Madame Véronique DUCHARNE, Conseiller

Madame Caroline CHICLET, Conseiller

Greffier lors des débats : Madame Marie-Lydia VIGINIER

ARRET :

- réputé contradictoire ;

- prononcé par mise à disposition de l'arrêt au greffe de la cour, les parties en ayant été préalablement avisées dans les conditions prévues au deuxième alinéa de l'article 450 du code de procédure civile ;

- signé par Monsieur Jacques FOURNIE, Conseiller, en remplacement du président empêché et par Madame Marie-Lydia VIGINIER, Greffier.

*

* *

FAITS ET PROCÉDURE

Le 18 juin 2015, la SAS Roussillon Energie Group, entreprise générale de bâtiment, a été constituée entre les futurs époux M. [L] [N] et Mme [G] [P] et présidée par cette dernière.

La qualité de salarié de M. [L] [N] est discutée pour la période débutant le 1er juin 2016.

Le 22 juillet 2016, celui-ci a été placé en arrêt de travail pour maladie, ce qui a conduit l'institution de prévoyance BTP Prévoyance à verser à l'entreprise des sommes au titre des indemnités journalières dues à M. [L] [N].

Le 3 janvier 2018, le tribunal de commerce de Carcassonne a ouvert une procédure de liquidation judiciaire à l'encontre de la société avec cessation complète d'activité et a désigné la SELARL Pierre Henri Frontil en qualité de mandataire liquidateur.

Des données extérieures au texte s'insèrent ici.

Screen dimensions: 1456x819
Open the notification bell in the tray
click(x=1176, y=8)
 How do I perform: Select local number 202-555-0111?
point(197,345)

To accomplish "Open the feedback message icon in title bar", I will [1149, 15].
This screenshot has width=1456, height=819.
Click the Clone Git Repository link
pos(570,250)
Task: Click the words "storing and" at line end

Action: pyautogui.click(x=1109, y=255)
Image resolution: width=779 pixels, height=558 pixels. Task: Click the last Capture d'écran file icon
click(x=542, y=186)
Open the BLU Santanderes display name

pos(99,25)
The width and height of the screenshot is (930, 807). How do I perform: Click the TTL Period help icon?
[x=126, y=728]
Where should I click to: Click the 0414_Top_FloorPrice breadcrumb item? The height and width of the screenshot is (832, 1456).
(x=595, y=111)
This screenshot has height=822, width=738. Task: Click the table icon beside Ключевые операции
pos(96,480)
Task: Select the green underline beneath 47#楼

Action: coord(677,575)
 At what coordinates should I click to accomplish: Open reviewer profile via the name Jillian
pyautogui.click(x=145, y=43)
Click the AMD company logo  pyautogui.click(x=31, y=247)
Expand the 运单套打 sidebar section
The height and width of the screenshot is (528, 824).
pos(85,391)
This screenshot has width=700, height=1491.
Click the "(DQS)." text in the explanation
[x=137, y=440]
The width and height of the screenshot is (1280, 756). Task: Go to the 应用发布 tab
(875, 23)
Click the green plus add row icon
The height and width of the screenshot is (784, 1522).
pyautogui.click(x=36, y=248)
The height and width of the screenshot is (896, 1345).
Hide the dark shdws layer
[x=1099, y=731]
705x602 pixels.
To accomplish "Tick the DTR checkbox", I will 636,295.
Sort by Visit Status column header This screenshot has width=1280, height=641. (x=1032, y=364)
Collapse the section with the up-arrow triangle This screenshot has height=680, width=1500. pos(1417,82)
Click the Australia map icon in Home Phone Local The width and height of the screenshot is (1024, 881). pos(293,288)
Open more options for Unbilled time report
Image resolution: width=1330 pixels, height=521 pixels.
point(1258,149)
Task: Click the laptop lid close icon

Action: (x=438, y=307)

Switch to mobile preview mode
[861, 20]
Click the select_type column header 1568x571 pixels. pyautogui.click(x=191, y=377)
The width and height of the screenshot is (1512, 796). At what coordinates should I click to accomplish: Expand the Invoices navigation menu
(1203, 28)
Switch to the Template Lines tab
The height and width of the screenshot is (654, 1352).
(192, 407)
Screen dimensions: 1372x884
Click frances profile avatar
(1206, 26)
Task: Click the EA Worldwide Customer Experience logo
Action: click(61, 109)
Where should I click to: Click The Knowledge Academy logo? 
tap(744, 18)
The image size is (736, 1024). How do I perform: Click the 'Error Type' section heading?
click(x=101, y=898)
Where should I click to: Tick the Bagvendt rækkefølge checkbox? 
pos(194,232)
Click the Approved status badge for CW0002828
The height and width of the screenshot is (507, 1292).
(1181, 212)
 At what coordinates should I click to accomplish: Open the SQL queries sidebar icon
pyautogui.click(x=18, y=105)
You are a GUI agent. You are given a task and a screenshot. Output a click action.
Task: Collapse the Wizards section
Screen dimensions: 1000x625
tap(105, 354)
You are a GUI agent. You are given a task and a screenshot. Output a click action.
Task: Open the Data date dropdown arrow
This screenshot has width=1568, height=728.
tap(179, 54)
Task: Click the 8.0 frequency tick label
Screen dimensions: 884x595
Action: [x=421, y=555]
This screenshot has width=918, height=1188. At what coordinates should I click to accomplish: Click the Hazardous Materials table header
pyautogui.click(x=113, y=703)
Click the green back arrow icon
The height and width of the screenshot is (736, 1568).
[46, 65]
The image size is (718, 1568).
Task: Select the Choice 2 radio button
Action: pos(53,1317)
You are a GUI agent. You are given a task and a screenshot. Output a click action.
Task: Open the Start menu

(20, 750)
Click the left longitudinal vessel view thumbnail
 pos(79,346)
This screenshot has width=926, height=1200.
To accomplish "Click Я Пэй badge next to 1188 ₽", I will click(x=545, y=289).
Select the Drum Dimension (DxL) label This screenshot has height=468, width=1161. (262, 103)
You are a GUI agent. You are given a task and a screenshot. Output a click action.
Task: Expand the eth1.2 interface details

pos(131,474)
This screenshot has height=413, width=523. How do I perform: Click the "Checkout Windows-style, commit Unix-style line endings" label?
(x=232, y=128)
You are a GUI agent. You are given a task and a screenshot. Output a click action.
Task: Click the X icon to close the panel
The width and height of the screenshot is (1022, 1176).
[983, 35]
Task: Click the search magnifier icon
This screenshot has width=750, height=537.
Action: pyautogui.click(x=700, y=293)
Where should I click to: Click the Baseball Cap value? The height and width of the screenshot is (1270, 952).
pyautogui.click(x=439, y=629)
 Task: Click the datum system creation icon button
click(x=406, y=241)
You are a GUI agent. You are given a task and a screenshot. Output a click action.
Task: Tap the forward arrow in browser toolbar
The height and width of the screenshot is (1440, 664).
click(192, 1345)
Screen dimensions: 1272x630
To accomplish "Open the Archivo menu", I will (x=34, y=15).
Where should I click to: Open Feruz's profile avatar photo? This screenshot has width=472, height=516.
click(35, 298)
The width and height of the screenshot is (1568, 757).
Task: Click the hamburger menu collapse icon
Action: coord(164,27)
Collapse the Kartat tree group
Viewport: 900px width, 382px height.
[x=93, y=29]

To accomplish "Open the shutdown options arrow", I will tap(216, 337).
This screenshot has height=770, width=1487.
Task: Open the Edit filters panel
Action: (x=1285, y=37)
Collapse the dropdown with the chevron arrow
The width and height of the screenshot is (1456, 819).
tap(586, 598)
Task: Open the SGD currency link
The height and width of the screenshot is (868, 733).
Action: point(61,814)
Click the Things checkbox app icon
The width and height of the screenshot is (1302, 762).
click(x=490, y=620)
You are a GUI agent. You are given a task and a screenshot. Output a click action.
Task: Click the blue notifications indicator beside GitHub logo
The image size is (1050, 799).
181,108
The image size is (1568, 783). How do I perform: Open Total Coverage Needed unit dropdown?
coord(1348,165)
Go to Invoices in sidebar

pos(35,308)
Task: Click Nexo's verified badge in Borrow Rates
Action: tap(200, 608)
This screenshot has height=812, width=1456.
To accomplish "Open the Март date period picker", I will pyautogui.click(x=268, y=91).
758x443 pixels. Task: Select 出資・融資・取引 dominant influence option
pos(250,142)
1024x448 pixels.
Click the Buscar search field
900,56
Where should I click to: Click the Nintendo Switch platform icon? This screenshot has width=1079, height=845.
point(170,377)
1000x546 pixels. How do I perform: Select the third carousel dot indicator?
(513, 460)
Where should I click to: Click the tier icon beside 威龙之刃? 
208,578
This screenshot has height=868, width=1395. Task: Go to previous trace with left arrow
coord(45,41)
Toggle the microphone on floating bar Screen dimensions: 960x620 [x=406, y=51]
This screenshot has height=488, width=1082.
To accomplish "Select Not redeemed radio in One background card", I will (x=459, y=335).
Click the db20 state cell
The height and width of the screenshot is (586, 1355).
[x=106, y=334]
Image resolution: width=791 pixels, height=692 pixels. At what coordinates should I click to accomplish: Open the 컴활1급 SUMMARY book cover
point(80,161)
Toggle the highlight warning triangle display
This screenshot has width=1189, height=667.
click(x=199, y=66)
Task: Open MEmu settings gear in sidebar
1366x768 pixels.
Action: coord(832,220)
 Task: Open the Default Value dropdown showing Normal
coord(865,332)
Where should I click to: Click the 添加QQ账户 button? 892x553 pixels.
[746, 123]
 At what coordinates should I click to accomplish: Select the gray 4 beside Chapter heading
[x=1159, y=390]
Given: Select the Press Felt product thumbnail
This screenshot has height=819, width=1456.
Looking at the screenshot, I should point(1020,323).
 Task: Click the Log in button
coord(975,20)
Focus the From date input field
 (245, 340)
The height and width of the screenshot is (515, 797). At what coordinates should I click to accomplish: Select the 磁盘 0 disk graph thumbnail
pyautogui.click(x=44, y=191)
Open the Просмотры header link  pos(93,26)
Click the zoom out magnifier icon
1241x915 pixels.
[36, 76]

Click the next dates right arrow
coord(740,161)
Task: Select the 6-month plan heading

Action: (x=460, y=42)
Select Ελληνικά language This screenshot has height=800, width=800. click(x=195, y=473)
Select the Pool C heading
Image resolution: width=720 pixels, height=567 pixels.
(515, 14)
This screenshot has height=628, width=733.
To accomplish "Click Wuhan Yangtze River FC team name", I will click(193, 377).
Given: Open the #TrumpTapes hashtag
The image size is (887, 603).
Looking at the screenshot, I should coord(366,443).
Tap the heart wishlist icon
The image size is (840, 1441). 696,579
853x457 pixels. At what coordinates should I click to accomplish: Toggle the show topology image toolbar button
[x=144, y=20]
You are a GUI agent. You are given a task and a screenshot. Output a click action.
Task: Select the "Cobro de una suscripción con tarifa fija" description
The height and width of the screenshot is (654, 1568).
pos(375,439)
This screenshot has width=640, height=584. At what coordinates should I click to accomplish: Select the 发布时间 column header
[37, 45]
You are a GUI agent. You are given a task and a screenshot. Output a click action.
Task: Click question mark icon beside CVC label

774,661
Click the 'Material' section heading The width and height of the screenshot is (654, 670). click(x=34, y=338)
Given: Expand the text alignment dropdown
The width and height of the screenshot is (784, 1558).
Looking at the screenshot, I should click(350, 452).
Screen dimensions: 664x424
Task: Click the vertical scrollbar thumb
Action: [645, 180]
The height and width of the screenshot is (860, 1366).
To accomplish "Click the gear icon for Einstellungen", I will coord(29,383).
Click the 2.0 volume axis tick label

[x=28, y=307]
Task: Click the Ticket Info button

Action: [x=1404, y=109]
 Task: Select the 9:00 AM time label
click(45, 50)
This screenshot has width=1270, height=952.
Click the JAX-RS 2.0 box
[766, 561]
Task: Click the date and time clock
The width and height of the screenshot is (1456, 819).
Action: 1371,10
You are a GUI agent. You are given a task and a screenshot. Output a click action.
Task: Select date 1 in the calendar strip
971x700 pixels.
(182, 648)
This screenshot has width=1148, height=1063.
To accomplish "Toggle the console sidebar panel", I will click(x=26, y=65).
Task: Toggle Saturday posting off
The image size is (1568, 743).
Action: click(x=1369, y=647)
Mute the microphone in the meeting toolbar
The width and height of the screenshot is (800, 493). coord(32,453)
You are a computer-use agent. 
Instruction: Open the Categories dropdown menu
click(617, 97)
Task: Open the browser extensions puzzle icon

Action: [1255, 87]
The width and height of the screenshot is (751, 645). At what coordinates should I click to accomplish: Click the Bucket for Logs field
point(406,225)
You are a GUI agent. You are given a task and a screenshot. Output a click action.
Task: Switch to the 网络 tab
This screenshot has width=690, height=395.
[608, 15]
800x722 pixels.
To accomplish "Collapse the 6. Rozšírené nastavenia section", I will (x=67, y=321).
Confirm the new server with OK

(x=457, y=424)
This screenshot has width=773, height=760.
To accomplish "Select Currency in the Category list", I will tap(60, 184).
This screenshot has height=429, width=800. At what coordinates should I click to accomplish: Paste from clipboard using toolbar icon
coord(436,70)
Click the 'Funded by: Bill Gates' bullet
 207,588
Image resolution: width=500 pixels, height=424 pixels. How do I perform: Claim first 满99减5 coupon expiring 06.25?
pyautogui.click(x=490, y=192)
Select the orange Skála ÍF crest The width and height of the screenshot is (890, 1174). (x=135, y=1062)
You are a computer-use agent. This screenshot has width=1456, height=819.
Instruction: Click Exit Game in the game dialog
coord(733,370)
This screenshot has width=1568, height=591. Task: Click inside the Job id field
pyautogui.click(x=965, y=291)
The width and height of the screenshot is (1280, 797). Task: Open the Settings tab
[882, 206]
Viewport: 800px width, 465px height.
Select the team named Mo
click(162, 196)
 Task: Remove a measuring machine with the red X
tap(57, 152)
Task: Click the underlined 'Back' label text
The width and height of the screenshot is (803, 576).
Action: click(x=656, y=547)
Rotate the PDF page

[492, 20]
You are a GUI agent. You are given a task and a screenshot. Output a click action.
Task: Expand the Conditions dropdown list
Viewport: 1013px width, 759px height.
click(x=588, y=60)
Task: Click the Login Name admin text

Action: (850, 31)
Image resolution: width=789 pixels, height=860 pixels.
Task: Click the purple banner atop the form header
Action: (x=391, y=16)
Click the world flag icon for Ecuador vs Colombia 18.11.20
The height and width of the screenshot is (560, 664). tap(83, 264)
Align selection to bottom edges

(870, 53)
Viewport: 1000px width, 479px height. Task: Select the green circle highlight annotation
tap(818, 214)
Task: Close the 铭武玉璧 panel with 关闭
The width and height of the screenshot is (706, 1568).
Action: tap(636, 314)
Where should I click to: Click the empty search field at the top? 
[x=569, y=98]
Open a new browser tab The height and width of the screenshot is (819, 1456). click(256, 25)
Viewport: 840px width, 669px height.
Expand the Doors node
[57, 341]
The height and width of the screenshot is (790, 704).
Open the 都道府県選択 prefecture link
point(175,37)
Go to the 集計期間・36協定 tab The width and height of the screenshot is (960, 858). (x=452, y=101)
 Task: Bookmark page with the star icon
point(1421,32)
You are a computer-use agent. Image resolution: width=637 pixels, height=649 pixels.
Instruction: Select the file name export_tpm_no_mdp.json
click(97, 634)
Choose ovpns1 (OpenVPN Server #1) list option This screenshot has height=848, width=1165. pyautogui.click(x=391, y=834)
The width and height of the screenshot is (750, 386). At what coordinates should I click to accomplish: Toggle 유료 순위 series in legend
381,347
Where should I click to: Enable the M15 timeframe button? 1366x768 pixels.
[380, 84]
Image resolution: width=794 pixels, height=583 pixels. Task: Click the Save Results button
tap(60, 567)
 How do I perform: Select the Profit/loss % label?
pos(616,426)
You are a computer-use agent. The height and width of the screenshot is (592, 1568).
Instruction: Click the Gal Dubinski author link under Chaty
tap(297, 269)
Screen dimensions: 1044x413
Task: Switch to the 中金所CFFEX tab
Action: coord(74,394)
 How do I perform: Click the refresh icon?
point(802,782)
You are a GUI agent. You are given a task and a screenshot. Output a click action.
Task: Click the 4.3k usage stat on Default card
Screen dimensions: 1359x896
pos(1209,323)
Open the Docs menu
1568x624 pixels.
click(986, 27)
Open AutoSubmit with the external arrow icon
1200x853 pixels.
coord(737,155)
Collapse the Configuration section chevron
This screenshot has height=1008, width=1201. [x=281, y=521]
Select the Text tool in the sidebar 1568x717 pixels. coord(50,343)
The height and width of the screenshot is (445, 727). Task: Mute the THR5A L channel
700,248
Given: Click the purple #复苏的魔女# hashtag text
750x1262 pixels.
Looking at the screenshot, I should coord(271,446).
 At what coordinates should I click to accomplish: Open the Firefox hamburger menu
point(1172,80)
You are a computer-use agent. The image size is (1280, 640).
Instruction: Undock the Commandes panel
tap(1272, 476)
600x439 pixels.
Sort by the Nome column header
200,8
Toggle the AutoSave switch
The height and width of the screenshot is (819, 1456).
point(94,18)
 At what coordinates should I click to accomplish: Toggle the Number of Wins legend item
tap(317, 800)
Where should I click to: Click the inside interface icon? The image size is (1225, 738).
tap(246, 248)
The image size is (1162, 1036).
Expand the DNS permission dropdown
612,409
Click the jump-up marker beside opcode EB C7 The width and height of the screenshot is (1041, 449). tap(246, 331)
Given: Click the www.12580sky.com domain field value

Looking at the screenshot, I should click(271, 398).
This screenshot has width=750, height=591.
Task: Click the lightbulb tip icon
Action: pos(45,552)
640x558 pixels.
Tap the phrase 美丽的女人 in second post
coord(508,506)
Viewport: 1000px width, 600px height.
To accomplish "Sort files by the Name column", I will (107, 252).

Le 11 avril 2018, il a prononcé la liquidation judiciaire simplifiée.

Par acte d'huissier de justice des 24 septembre et 5 octobre 2018, l'institution de prévoyance BTP Prévoyance a assigné M. [L] [N] et Mme [G] [P] en sa qualité de responsable légale de l'entreprise Roussillon Energie Group devant le tribunal de grande instance de Carcassonne, aux fins de :

- condamnation solidaire de ces derniers à lui payer la somme de

25 692,59 € indûment perçue au titre des indemnités journalières complémentaires,

- condamnation de ces derniers à lui verser une « provision » de

2 000 € à valoir sur le préjudice de désorganisation ainsi que la somme de 3 500 € sur le fondement de l'article 700 du Code de procédure civile,

- condamnation de ces derniers aux entiers dépens.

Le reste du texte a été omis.